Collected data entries
**********
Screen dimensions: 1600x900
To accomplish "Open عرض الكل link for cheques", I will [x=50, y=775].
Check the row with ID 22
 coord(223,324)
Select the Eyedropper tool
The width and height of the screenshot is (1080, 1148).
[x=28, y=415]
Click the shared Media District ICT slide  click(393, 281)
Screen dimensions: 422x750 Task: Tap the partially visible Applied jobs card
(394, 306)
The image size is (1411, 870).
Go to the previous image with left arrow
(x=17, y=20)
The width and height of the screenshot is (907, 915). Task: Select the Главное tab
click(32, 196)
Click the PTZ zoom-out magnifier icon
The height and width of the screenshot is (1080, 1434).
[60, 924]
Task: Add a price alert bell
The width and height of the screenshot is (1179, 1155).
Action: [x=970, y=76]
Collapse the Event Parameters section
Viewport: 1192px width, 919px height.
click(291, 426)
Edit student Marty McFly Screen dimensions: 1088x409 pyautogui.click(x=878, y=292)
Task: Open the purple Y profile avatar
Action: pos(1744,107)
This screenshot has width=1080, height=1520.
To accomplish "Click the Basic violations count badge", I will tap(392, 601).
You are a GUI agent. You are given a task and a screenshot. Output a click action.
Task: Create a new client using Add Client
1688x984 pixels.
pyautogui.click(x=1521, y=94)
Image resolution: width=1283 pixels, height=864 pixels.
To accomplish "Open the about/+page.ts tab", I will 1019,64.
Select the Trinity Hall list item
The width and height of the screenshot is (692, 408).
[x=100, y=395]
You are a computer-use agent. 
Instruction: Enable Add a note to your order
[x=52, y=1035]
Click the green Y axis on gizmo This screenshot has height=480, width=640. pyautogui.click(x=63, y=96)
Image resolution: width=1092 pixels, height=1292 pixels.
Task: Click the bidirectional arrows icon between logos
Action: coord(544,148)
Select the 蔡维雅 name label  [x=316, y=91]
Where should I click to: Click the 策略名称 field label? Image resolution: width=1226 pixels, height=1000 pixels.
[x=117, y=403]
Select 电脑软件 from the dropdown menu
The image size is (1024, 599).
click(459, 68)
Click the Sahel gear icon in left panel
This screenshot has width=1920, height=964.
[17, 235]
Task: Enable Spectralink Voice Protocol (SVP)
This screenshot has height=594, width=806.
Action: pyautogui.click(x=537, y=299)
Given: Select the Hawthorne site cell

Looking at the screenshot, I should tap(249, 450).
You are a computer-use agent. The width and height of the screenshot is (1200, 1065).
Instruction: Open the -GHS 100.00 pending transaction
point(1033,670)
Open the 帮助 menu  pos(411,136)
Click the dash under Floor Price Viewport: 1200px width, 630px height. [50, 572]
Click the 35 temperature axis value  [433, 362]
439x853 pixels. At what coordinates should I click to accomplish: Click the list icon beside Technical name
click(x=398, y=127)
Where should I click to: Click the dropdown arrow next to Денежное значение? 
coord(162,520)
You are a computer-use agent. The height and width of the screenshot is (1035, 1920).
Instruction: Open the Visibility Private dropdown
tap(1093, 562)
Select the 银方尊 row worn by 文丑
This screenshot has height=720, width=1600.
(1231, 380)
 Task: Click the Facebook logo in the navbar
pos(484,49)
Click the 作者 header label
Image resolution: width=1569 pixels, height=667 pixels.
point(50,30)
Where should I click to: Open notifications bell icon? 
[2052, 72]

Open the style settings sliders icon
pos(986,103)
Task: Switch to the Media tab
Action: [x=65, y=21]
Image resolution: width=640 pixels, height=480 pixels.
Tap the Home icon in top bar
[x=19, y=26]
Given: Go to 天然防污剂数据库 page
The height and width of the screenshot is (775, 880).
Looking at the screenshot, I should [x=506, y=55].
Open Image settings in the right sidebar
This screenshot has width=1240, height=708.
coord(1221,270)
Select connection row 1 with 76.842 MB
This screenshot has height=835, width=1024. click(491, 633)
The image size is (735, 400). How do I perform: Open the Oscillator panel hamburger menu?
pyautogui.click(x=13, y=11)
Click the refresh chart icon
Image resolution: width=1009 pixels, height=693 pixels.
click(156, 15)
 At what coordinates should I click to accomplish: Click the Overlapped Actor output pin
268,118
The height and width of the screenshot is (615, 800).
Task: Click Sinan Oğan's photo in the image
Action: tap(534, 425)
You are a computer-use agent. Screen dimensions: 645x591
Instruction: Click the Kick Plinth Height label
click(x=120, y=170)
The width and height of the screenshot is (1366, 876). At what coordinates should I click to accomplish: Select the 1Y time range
**********
Assignment
Filter the records above for "agent" and copy every matching line.

Answer space
You are a GUI agent. You are given a task and a screenshot. Output a click action.
You are a computer-use agent. 
You are a computer-use agent. The width and height of the screenshot is (1200, 1065).
You are a computer-use agent. The height and width of the screenshot is (1035, 1920).
You are a computer-use agent. Screen dimensions: 645x591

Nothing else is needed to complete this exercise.